Watch: 'The Farewell' Director Lulu Wang Shot A New Short Film On An iPhone And You Can Watch It Now

Lulu Wang reunited with her team from the Golden Globe-nominated The Farewell to shoot a film on Apple's fancy new iPhone in honor of Lunar New Year. In the short, Nian, Wang puts a new twist on an old Chinese folktale in an 11-minute short that manages to capture a feeling of Studio Ghibli-style magic.

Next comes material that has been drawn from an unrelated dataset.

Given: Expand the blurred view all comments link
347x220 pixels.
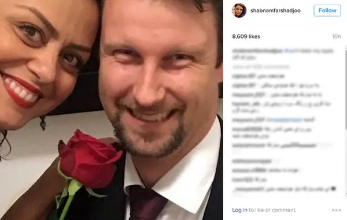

Watch the entire short film below.

Watch Nian, Lulu Wang's Lunar New Year Short

If Spike Jonze's Where the Wild Things Are met up with Hayao Miyazaki's My Neighbor Totoro, it would look something like Wang's new Apple short Nian, an 11-minute short film celebrating the Lunar New Year (which falls on February 12 this year) that was entirely entirely on the iPhone 12 Pro Max.

Apple has been heavily touting the iPhone 12 Pro models as the best smartphone it's ever made for filmmakers, recently tapping Oscar-winning cinematographer Emmanuel Lubezki to shoot a 60-second film shot in HDR video with Dolby Vision on the model. But while Wang's short film is undeniably visually impressive, it's the magical story that she tells within those 11 minutes that makes Nian feel like more than a long Apple ad.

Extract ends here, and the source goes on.